Immediately after completing the 89 days regional work, we felt a sense of freedom and excitement at the prospect of being able to get ‘real jobs’ and earn minimum wage again (something we had not even come close to earning half of whilst orange picking). I volunteered in Adelaide as I was keen to build on my events experience at the Olympics. I also worked a couple of other events jobs in Melbourne, whilst applying for a wide variety of jobs and tweaking my CV to match a few different industries I knew I was qualified to work in.
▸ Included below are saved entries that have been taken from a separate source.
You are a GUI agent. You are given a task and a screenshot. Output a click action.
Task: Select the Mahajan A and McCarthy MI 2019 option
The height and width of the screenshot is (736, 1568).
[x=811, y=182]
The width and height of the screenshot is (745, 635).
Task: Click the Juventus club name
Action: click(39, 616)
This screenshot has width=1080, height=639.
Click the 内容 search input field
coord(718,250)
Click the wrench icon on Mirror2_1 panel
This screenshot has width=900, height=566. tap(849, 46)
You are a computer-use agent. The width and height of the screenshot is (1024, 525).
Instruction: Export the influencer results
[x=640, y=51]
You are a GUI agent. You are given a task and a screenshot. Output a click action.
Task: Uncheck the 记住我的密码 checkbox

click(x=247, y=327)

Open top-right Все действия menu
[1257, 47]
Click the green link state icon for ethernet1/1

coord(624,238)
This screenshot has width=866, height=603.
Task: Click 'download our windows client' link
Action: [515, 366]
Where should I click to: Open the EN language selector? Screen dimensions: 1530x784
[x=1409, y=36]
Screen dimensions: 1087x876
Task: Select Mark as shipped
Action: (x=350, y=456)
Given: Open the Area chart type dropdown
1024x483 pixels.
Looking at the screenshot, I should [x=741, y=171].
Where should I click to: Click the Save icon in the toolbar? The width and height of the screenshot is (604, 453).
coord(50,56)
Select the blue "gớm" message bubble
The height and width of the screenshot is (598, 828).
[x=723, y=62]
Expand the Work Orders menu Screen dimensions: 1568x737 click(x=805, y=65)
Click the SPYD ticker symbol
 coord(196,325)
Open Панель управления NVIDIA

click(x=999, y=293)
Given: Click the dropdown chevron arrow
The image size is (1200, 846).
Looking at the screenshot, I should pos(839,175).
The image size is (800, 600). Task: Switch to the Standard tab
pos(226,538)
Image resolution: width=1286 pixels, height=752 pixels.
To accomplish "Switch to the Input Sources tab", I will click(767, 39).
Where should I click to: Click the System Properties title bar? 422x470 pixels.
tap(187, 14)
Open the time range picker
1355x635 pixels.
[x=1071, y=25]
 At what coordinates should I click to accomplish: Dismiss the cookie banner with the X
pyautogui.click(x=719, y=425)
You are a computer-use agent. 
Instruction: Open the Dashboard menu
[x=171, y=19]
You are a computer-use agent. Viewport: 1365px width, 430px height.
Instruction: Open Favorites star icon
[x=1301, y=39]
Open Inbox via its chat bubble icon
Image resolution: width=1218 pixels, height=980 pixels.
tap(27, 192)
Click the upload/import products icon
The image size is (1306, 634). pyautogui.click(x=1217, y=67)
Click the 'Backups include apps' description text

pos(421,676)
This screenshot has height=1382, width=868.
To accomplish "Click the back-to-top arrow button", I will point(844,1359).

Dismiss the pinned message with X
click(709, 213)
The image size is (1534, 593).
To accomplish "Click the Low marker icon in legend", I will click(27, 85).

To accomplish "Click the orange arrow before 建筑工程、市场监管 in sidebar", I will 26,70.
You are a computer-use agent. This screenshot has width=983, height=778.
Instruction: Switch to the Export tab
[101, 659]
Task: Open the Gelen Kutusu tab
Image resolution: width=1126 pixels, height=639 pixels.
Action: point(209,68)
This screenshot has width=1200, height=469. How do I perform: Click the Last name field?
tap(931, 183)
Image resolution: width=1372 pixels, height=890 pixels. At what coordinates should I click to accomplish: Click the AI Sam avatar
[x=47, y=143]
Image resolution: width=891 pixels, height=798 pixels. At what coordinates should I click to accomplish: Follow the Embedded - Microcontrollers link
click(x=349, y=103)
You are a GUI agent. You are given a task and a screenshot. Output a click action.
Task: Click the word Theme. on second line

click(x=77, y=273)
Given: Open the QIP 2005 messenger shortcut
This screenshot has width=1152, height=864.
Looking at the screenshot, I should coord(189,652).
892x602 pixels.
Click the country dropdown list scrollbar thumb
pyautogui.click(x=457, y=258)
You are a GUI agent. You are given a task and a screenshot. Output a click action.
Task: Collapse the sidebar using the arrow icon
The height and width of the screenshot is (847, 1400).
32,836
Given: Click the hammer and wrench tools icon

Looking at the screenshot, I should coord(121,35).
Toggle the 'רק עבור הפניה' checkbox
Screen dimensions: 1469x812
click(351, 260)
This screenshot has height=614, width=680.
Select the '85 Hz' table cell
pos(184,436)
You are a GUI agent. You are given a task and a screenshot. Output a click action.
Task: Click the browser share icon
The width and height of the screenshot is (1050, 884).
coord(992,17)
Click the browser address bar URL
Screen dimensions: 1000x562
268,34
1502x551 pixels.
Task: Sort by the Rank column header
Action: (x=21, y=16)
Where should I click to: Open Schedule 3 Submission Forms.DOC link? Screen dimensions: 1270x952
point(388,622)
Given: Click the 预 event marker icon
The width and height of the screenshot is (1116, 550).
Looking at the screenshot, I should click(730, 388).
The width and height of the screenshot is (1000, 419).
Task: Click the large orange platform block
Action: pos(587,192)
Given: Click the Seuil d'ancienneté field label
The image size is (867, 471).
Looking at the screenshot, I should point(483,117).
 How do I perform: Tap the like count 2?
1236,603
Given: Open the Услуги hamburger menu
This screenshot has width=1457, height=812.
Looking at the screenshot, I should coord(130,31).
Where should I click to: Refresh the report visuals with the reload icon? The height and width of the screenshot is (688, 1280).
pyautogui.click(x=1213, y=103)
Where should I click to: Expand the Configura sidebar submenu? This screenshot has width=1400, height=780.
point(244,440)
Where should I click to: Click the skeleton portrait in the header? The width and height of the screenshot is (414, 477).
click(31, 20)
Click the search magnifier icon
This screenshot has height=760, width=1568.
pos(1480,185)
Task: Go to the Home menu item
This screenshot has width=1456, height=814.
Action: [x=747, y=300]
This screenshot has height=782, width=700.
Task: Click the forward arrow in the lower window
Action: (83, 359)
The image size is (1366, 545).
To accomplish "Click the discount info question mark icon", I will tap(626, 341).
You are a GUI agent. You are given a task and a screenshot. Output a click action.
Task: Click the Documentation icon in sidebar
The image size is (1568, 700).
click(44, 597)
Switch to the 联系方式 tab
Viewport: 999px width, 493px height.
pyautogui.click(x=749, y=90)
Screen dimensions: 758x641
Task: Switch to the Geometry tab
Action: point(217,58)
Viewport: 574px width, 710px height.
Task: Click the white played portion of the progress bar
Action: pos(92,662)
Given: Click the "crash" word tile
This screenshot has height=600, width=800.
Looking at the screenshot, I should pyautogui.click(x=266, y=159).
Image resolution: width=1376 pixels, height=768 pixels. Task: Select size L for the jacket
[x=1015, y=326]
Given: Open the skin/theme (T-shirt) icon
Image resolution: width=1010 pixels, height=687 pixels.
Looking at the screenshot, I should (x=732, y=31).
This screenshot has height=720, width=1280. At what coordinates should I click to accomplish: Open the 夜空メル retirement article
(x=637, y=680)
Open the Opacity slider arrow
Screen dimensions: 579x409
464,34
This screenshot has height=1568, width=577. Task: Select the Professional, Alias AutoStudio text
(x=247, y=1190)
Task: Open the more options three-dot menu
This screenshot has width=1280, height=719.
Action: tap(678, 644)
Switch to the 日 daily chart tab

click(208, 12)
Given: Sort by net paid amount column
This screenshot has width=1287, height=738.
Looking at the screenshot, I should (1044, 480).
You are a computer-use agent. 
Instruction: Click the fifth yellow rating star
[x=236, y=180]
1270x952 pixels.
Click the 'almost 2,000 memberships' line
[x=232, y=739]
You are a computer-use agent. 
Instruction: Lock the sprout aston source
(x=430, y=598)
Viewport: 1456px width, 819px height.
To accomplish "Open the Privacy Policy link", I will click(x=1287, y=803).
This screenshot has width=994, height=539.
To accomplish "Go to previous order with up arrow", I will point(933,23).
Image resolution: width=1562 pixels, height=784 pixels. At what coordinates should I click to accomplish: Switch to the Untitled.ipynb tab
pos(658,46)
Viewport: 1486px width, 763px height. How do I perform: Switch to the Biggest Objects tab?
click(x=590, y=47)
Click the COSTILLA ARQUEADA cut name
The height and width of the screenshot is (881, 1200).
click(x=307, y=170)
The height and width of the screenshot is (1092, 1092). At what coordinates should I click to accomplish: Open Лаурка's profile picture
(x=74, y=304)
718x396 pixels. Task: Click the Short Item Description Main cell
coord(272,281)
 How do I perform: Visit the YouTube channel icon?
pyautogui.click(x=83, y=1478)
Not being in one’s home country means that you have to pretty much apply for jobs at least a level below what you are capable of, but I think that’s fair enough. What’s not fair enough and what nobody tells you is that you are going to have one hand tied behind your back and that even if you are the best qualified person on the planet; chances are you will end up in casual work. I have literally applied for over 1000 jobs in the last eight months and have had several interviews which always end with ‘we would love to hire you but because your visa prohibits us from employing you for more than six months there is no way we would have time to promote you and integrate you into our long term plan’. The frustration after putting all that time and effort in is understandably immense. So the long and short of it is that I have predominantly worked in bars over the last few months, sometimes helping out with events which is good for my CV in that respect, but at the end of the day it has been mainly just dealing with drunk people. I’ve also been promised full time employment and supervising positions by companies like Delaware North only to wait two months to go through a ridiculously lengthy induction process and then have only three shifts a month, one of which was serving alcoholic ice drinks in the freezing cold in only a t-shirt for three and a half hours which left me ill for days afterwards. Companies like Delaware spend hours training you to treat each customer as an individual and then treat their employees as cattle without a thought for individual performances. Managers have repeatedly said that I had been placed out of position and yet nothing ever happened to better utilise my skills elsewhere in future shifts. I’ve worked very hard at my bar jobs these last few months and done very well according to managers and my tip jar, but it’s definitely not for me.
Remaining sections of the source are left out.